During my Durango job interview, it was these credentials that shined. My graduation with double majors, time working at a Washington, D.C. think tank and tenure as a newspaper editor and publisher were insignificant. And the following day, I began work at a ranch well up Florida Road. It would open my eyes to a new era of ranching.

After all, I had traded a rough and tumble 1,800 acres on the west end of San Miguel County for 80 manicured acres just east of Durango. I swapped rusty barbed wire for upscale electric fence. The once-giant herd of 800 beef cows had been transformed into 14 horses at the top of their breed. And I exchanged two crusty cowboys descended from homesteaders for a couple who had recently relocated to La Plata County from California and purchased a piece of a now-defunct cattle ranch.

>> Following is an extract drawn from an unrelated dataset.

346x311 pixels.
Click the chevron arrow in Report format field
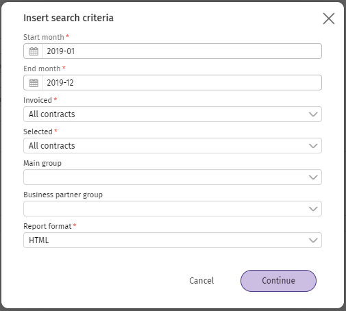pos(313,240)
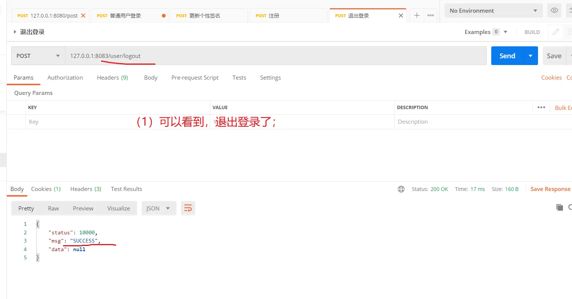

What can I say? The ranch was beautiful. The work promised to be interesting. And the wages were worlds ahead of anything available downtown. I happily slipped on my work gloves and got down to it. Immediately I was challenged in new ways.

Three days into my job, I received an unusual request. "We're going to shoot some video of one of the horses," I was informed. "We need you to remove the pine needles from the southwest pasture."

The southwest pasture contained no fewer than 60 Ponderosa Pines and these 60 mature trees had probably been shedding needles since shortly after Paul Revere made his famous ride. Still, I hunkered down and did my best to undo well over a century of history.

This standard held for the entire property, and I found myself removing thistle and trimming brome with a gardener's precision and picking every piece of rock larger than a jaw breaker.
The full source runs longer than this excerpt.